Dengan demikian, APBN benar-benar hadir untuk mendukung kesejahteraan masyarakat Kuala Tungkal dan sekitarnya.
Meski capaian cukup baik, ada beberapa tantangan yang dihadapi dalam pelaksanaan APBN edisi Agustus 2025, yaitu keterlambatan pelaksanaan kegiatan akibat proses administrasi di satuan kerja, kualitas belanja yang belum merata, terutama pada belanja modal di beberapa satker, faktor eksternal, seperti harga komoditas global dan kondisi ekonomi dunia yang memengaruhi penerimaan negara.
KPPN Kuala Tungkal terus berupaya mencari solusi dengan meningkatkan koordinasi, memperkuat pendampingan, serta mendorong percepatan realisasi di sisa tahun anggaran.
Kinerja KPPN Kuala Tungkal semakin ditopang oleh inovasi digital. Pemanfaatan teknologi informasi membantu mempercepat layanan dan meningkatkan akurasi data. Beberapa inovasi yang dikembangkan antara lain penggunaan aplikasi Digipay untuk transaksi non-tunai, monitoring realisasi anggaran melalui OMSPAN secara real-time, Sistem SAKTI yang mempermudah pengelolaan anggaran satker.
Digitalisasi ini tidak hanya meningkatkan efisiensi, tetapi juga memperkuat transparansi dan akuntabilitas.

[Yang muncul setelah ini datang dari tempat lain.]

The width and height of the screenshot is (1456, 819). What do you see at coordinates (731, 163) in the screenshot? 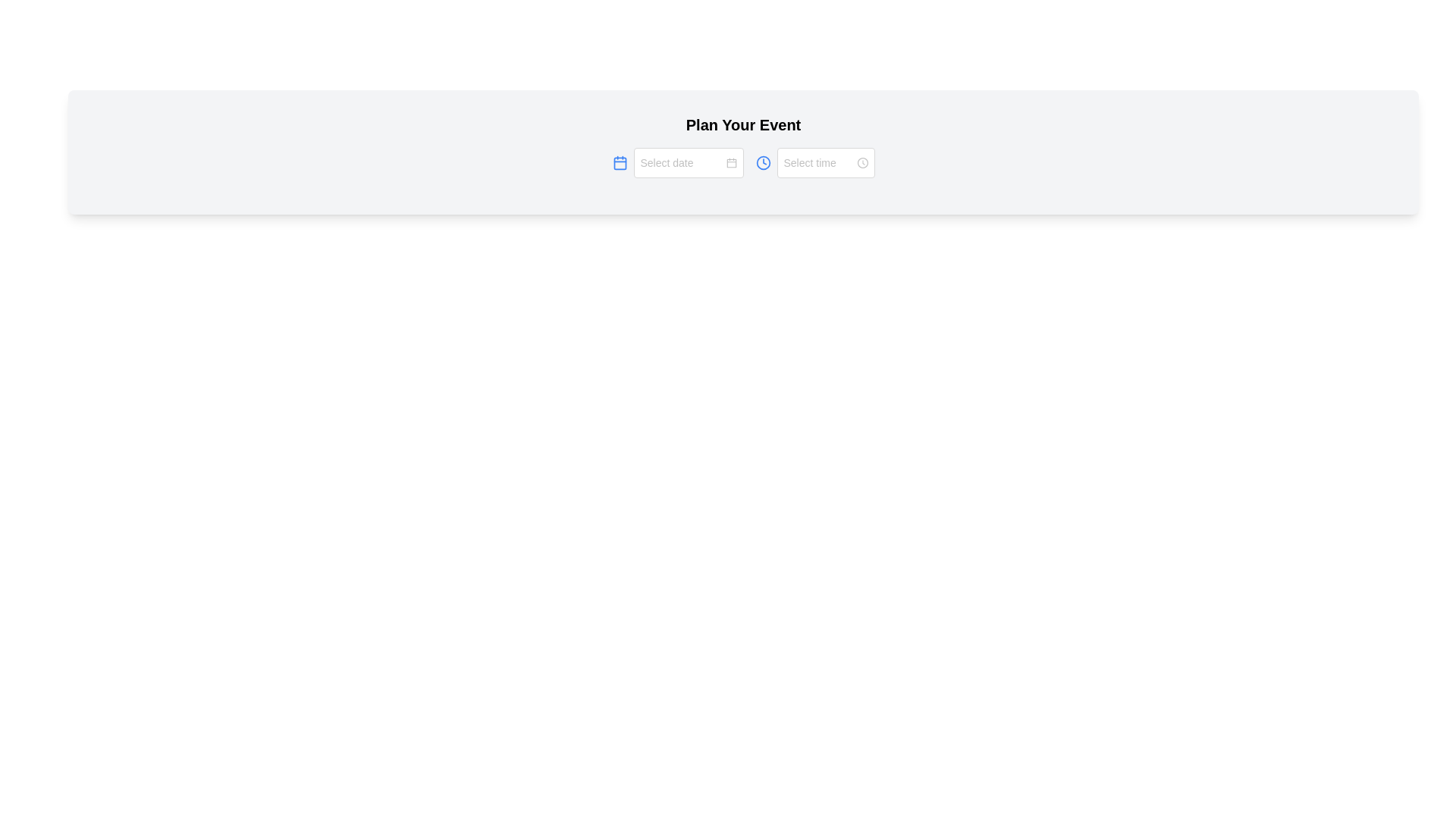
I see `the small gray calendar icon located to the right of the 'Select date' text field within the date-picker control` at bounding box center [731, 163].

Kinerja APBN KPPN Kuala Tungkal Edisi Agustus 2025 menunjukkan perkembangan positif dengan penyerapan anggaran yang stabil, peningkatan penerimaan negara, serta kualitas layanan publik yang semakin baik. Meskipun menghadapi sejumlah tantangan, upaya inovasi, pendampingan satker, dan digitalisasi layanan menjadi solusi kunci dalam menjaga kinerja APBN tetap sehat.
Ke depan, KPPN Kuala Tungkal diharapkan terus menjadi motor penggerak fiskal di daerah, memastikan bahwa setiap rupiah APBN benar-benar bermanfaat bagi masyarakat, memperkuat pembangunan daerah, serta mendukung visi Indonesia maju.